BeyondTutoring.com is proud to present this heartfelt, personal story of inspiration and triumph from Ms. Ashley McAuley. Ashley is a sorority sister and friend who inspires me to keep teaching people to be their best advocate as she has been hers. She is our first Women Crush Wednesday (#wcw) and personifies what it means to be a beacon of health and light in her community. I am so grateful to continually be inspired by her and know you will be, too.
As a senior in college, I was on top of the world. Excellent grades, wonderful friends, a great boyfriend, and the excitement of job-hunting before graduation. Due to scheduling as well as those excellent grades, I was also looking at a light class load for the spring which would give me plenty of free time to commit to that job-hunting. Then it happened. Around Thanksgiving, I found a lump. My left underarm was not symmetrical to my right. Puzzled (I hadn’t noticed any other symptoms) and scared (a lump!?), I went to the campus health center where I was checked, then checked again, and sent off for an ultrasound, which resulted in being stuck with a rather large needle for the sake of biopsy. I took my accounting final wrapped breathless in a giant bandage. Still, they had said it could be an infection. When it came time for me to meet the doctor again, I was expecting to walk out with a prescription for an antibiotic. Instead, I was told that I had cancer, and for a moment the world stood absolutely still.
The next few months were a whirlwind. I was diagnosed with a type of cancer that tends to affect young people and has no known risk factors. It is highly aggressive and requires high intensity chemotherapy. My (brilliant, awesome) doctor actually encouraged me to put school on hold, but how could I? School was my life. What else would I do? It turned out that the light class load would enable me to stay in school during treatment. My professors were understanding, but there were still times when I struggled to complete homework or prepare adequately for tests. The effects of chemo were harsh. I lost my hair, my skin turned sallow, I had terrible problems with my gut and stomach, and the fatigue was so bad that walking up a single flight of stairs could drain me. A dear friend counseled me that looking for a job online was easy, and I replied that I usually didn’t have enough energy to brush my teeth. I also had memory problems, and at one point I showed up at a campus office anxious because I thought I had neglected to turn in paperwork on time. The assistant pulled out my file, which was complete with all the required documents.
════════
ASSIGNMENT 1:
In the cancer account, around what holiday did the writer find the lump?
ASSIGNMENT 2:
Take the cancer account further in the writer's first-person voice, starting right after its last sentence.
The stored items are separate material with no connection to the cancer account.

[Stored records]
════════
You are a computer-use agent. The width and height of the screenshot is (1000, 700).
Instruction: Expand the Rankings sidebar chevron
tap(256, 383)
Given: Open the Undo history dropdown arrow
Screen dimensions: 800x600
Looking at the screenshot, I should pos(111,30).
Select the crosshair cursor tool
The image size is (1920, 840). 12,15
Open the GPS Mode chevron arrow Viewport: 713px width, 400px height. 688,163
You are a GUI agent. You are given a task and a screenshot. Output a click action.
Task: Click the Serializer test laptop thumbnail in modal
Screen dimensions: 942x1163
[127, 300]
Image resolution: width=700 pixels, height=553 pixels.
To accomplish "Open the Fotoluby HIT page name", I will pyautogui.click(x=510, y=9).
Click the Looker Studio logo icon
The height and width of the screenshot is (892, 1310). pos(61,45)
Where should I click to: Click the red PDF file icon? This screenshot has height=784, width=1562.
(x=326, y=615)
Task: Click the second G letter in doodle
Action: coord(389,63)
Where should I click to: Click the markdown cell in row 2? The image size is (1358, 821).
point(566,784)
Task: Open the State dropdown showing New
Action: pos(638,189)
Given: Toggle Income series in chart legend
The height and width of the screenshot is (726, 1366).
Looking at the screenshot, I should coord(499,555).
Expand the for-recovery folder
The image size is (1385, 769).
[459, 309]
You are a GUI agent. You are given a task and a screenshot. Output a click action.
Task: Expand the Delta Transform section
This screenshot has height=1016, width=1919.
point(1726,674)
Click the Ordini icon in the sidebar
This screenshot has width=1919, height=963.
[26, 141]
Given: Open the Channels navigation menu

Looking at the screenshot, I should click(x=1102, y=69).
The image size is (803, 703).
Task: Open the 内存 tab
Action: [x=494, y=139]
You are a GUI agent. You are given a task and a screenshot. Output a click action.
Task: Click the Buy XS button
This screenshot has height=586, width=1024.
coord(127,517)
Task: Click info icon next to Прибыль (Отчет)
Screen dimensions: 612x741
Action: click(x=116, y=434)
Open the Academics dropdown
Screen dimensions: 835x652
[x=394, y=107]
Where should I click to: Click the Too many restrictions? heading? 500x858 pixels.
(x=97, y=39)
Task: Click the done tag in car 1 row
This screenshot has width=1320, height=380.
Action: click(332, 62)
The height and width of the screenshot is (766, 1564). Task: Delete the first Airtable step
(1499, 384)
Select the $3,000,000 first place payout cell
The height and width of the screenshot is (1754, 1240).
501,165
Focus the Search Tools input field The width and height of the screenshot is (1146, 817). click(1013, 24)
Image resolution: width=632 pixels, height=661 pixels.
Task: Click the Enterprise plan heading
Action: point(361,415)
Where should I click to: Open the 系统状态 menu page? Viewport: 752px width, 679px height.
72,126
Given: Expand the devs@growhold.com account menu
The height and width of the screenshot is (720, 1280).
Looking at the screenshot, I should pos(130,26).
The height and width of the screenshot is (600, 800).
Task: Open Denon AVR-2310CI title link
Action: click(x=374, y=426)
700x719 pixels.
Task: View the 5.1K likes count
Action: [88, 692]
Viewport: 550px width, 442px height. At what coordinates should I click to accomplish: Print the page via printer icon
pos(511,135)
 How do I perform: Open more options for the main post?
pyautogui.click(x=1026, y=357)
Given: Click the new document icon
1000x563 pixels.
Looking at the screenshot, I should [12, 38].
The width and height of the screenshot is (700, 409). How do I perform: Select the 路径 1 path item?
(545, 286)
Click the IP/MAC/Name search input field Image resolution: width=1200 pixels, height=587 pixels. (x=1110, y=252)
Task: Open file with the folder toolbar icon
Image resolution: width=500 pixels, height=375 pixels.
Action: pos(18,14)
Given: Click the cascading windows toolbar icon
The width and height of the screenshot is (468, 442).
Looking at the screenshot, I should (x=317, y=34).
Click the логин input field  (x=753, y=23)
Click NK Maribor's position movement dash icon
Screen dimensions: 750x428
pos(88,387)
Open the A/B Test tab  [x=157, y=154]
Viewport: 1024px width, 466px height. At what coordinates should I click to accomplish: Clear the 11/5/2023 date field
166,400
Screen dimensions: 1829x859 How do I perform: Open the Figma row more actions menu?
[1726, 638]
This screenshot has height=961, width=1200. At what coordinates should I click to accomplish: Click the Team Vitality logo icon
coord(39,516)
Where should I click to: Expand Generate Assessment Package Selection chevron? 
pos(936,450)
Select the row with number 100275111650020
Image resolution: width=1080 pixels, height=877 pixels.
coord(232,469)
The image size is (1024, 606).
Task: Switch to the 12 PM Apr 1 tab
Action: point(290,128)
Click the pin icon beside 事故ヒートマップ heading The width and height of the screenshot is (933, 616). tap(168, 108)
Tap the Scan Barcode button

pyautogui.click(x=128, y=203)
════════
REPLY 1:
Around Thanksgiving.

REPLY 2:
My friends and family provided me with invaluable support. My mom, who lived in another state, flew in and stayed throughout my treatment. She helped me dye my hair “Barbie pink” before it all came out. My boyfriend held my hand, told me I was still pretty, and guided me in meditation when I was most stressed. Other friends and family sent flowers, books, soft blankets, an assortment of things that made me feel their love; some came out for a visit. My sorority sisters showed their support through other acts of kindness- complimenting me on my scarves, leaving treats at my door, saving me from another night of hospital food. They cheered me on through the Survivor’s Lap at the campus Relay For Life and in doing so opened the door to another world, a world in which I could translate my experience into something more meaningful, a way to fight back. I am now a Hero of Hope with the American Cancer Society and a veteran Relay organizer.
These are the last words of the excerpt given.